There has been a lot of talk of late about accelerating diplomatic efforts. Even the Bush administration – the regime of military intervention opposed to the Churchillian policy of ‘jaw not war’- has started to take baby steps towards diplomatic conversation with Iran. Diplomacy has some chance of resolving some political differences but can it convince Iran to suddenly disband its nuclear programs? Unfortunately, many believe not.

The tension and distrust between Iran and the US runs deep. Today, the Iranian Supreme Leader, Ayatollah Sayyed Ali Khamenei, in a speech cited the depth of the dispute with the US. He said, “…the hatred of the Iranian nation {towards America} is deep-seated. The reason is the various conspiracies by the U.S. government against the Iranian people and government in the past 50 years…this dispute [with America] goes further than differences of opinion over a few political issues” This sort of public rhetoric does nothing to support the likely success of any diplomatic measures. If nothing else, Iran sees the US having a long history of unwanted interventionism. Iran, for example, blames the CIA for covertly helping topple the elected government of Mohammed Mosaddeq in the 1950s and blames the United States for openly supporting the late Shah Mohammad Reza Pahlavi against the 1979 Islamic revolution.

The timing is not in the favor of the West. The incoming US President probably can’t wait until January to decide a path. Any negotiations will probably have to begin in the transitional period late this year. Why so much urgency? This is the core issue. The US can ill afford to start another war front – with an economy mired in debt and a military stretched thin on so many fronts. However, it cannot wait until Iran achieves a nuclear armory. Confronting a nation with nuclear weapons is a very different war to the conventional fronts it now faces in Iraq and Afghanistan.
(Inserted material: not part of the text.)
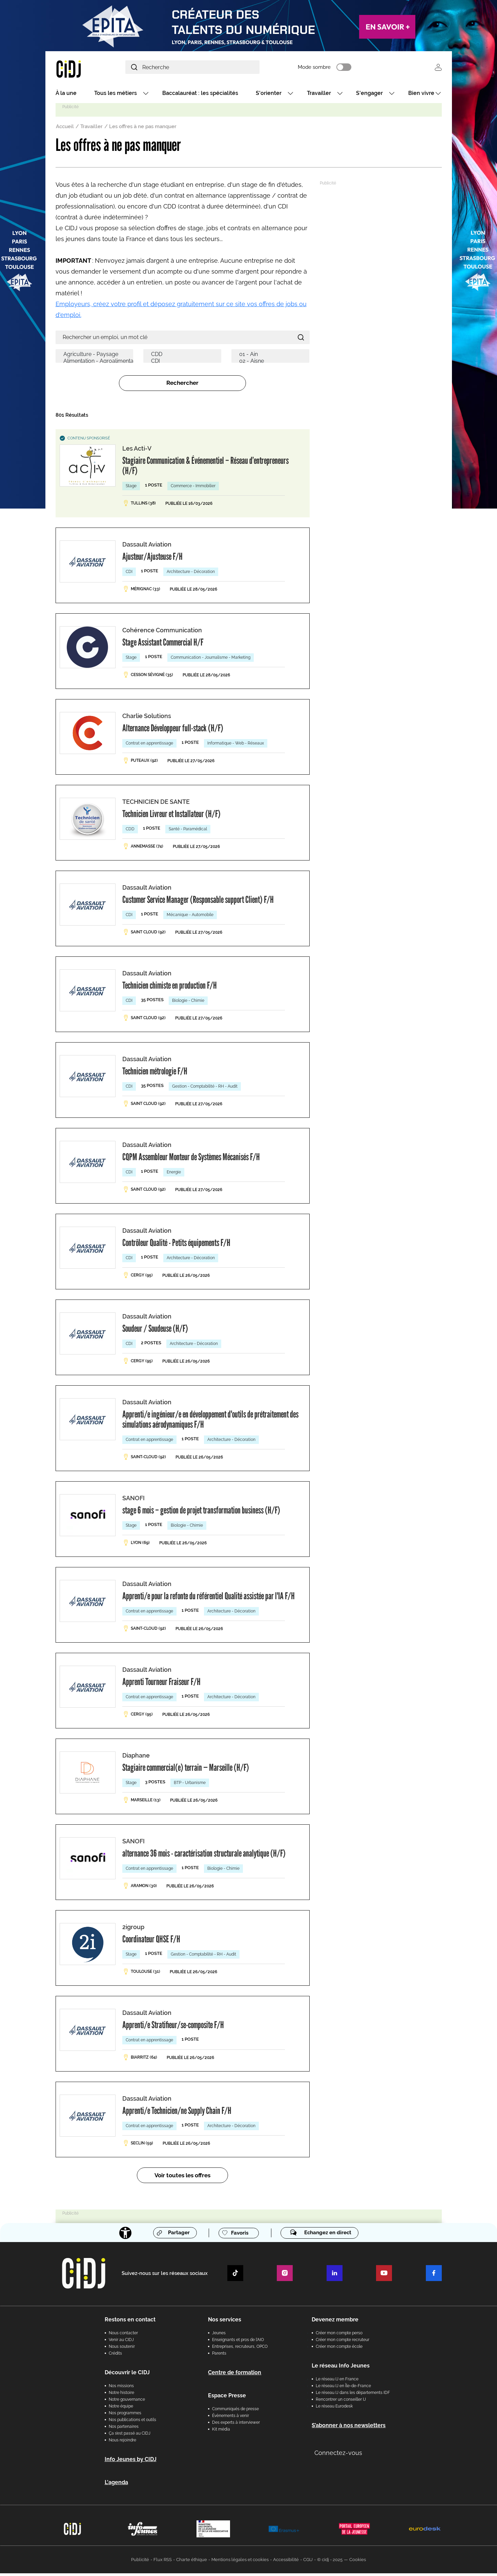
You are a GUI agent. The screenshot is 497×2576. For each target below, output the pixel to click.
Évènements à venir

Time is running out for options, and it is running out fast. Some authorities say Iran could have nuclear weaponry by late 2009, others say 2011 or later. Nobody is quite sure and the West, and particularly the US given its relationship with Israel, cannot gamble on a delayed date.
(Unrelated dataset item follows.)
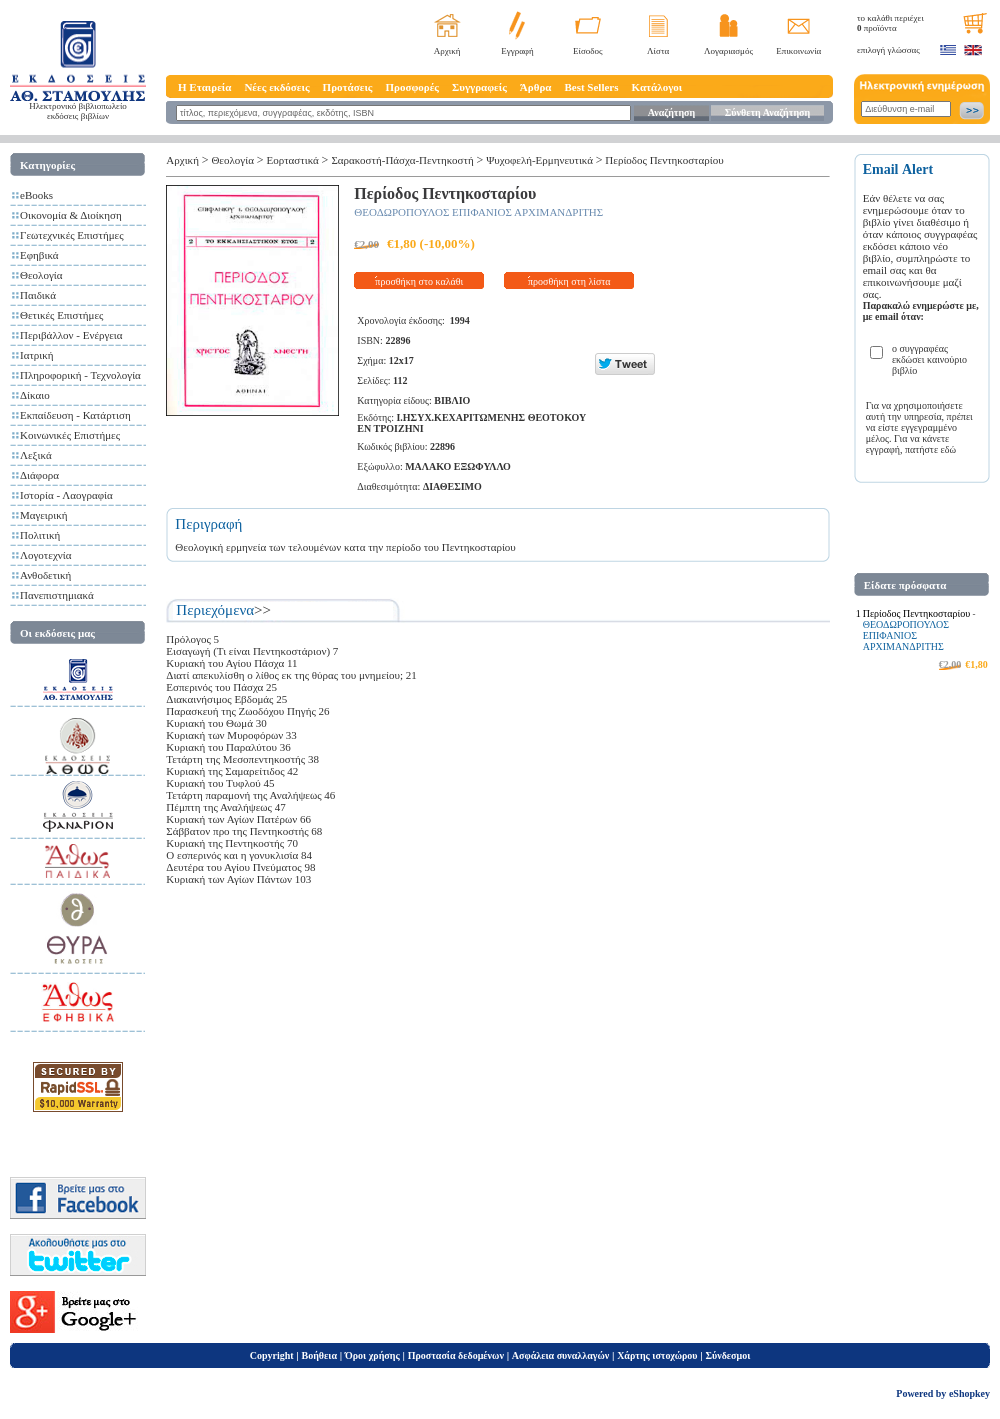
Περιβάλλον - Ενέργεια (71, 335)
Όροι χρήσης (372, 1355)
Could Israel attack Iran as a proxy given the US limitations? Again, no-one is sure. Some authorities say they could – others that they lack the necessary strike capacity to make a meaningful impact. So the conundrum remains. How to address Iran and when? It is unlikely that Iran will make the first move. There is no advantage for it doing so. So Iran does have the luxury of time time to see whether threats, blandishments, diplomacy, or bribes come its way in enough strength for it to change its path. In the meantime, it will continue on its current course. There is a time bomb ticking in the Middle East, and once again, it is a new US President that will need to figure out the best way to defuse it.